According to Anglican Mainstream:

Witholding invitation to Minns is witholding invitation to all Nigerian Bishops – Akinola

Tuesday May 22nd 2007, 5:42 pm

In response to requests for comments on the Lambeth Conference invitations, Archbishop Peter Akinola reaffirms that the Church of Nigeria is committed to the CAPA commissioned report “The Road to Lambeth”.

Since only the first set of invitations had been sent, it is premature to conclude who will be present or absent at the conference. However, the withholding of invitation to a Nigerian bishop, elected and consecrated by other Nigerian bishops will be viewed as withholding invitation to the entire House of Bishops of the Church of Nigeria.

The Lord bless you as you remain in Christ.

The Venerable AkinTunde Popoola
Director Communication
Office: +234 [0]9 523 6950/ 0987/ 0989 Fax: 1527
Mobile: +234 [0]805 800 1382
E-mail: communicator1@anglican-nig.org , communicator1nig@yahoo.com
Primate’s Office, 24 Douala Str., Wuse Zone 5, P.O. Box 212 ADCP, Abuja,
F.C.T., Nigeria.

CANA has issued this Statement by Bishop Minns on Lambeth Conference:

(Fairfax, Virginia) — A statement was issued by the Anglican Communion Office on May 22 regarding the Lambeth Conference of Anglican Communion bishops scheduled for July 2008. The Rt.
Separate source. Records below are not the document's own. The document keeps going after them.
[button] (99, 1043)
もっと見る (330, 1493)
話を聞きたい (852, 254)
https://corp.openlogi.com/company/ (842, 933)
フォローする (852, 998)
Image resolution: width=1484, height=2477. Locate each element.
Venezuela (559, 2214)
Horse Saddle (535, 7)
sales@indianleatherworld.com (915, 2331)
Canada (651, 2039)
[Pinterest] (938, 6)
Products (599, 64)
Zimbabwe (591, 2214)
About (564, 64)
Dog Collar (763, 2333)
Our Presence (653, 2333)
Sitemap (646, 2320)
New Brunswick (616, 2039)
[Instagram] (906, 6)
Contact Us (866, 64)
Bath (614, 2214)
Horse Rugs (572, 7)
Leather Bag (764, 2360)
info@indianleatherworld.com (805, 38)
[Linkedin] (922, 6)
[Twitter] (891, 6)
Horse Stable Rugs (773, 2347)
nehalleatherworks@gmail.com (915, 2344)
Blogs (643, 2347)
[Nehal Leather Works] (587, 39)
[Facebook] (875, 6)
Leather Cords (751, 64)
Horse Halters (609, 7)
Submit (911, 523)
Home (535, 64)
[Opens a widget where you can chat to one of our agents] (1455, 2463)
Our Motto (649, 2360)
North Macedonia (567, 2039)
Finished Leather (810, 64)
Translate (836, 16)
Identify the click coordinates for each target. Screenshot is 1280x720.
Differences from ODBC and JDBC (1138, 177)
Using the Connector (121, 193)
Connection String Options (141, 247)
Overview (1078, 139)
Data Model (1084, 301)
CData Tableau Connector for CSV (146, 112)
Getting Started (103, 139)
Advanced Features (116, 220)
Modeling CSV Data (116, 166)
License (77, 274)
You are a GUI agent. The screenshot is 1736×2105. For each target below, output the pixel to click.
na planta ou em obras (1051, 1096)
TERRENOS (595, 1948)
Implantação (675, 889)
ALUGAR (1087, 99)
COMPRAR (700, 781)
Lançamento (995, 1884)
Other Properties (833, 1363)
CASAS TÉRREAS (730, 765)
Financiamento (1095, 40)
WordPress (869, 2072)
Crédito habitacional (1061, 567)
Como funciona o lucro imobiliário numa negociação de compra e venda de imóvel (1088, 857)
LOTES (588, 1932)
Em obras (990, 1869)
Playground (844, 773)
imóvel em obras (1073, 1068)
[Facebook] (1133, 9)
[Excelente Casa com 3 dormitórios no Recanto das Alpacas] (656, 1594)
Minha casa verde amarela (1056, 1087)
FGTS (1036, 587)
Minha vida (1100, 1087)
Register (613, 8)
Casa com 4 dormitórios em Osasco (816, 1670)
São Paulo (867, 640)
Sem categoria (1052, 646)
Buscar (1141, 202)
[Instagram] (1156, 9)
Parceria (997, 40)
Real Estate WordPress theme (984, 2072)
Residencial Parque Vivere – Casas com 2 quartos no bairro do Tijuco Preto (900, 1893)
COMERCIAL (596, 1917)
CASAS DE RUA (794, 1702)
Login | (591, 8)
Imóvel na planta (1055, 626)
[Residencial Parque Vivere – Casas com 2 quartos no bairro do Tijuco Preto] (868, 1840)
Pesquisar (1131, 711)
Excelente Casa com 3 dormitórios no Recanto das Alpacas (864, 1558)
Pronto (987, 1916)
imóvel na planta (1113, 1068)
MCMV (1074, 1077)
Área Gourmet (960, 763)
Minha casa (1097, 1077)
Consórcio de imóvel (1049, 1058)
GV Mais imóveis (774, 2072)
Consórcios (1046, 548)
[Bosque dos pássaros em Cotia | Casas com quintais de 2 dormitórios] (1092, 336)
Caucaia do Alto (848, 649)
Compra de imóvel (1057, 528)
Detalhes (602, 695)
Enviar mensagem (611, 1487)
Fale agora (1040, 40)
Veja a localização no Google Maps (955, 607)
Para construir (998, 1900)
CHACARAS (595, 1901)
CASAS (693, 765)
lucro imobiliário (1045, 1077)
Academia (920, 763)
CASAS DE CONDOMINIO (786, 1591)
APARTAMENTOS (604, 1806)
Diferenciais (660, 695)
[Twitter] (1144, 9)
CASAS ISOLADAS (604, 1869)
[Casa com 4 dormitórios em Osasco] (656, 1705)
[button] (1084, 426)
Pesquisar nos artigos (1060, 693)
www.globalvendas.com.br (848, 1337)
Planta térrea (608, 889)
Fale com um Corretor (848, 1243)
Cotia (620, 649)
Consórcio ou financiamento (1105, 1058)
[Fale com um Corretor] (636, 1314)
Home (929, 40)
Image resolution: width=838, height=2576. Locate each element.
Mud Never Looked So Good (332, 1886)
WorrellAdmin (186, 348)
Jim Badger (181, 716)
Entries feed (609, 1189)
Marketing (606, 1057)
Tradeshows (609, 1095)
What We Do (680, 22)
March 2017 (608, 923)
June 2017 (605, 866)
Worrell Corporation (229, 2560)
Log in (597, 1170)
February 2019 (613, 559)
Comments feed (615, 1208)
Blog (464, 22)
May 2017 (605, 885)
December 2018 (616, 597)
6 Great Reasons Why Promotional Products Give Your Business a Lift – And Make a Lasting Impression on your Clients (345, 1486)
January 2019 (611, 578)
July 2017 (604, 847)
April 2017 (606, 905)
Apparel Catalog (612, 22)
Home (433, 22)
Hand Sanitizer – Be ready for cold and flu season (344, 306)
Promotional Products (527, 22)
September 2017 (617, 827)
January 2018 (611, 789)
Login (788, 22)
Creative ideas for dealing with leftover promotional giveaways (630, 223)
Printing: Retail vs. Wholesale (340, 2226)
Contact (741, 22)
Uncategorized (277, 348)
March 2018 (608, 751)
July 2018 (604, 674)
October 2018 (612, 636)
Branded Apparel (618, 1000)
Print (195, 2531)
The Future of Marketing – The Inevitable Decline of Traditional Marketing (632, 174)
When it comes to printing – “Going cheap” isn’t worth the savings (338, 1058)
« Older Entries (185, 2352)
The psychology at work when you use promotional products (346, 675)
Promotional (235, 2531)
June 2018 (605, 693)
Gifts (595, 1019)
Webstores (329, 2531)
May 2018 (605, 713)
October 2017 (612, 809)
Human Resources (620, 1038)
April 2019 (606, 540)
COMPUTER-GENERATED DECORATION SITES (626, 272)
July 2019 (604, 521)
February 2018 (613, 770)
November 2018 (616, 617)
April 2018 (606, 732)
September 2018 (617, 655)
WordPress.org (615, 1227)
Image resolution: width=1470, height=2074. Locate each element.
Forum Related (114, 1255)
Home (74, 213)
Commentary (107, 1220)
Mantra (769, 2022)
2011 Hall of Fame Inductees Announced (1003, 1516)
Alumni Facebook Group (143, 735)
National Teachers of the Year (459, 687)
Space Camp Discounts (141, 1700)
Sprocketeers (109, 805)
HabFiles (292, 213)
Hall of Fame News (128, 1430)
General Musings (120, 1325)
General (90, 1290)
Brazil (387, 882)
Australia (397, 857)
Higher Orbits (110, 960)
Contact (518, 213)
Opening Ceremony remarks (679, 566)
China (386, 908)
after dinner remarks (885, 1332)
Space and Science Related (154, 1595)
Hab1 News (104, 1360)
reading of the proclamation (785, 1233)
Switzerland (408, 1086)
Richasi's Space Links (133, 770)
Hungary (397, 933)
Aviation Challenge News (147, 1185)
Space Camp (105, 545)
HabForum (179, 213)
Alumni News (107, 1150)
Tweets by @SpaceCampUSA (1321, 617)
Rev’d Martyn Minns, Missionary Bishop of CANA (Convocation of Anglicans in North America), has made the following response:

“I have read the statement from the Archbishop of Canterbury’s office regarding next year’s Lambeth Conference. While the immediate attention is focused on the invitation list, it should be remembered that this crisis in the Anglican Communion is not about a few individual bishops but about a worldwide Communion that is torn at its deepest level. This point was made repeatedly at the Primates’ meeting in Dar es Salaam. Depending on the response of The Episcopal Church to the Primates’ communiqué by September 30, the situation may become even more complex. One thing is clear, a great deal can and will happen before next July.”

CONTACT: Mr. Jim Robb, CANA Media Officer
mobile: 202.285.4390

The Living Church interprets this as Global South Attendance at Lambeth Conference Doubtful.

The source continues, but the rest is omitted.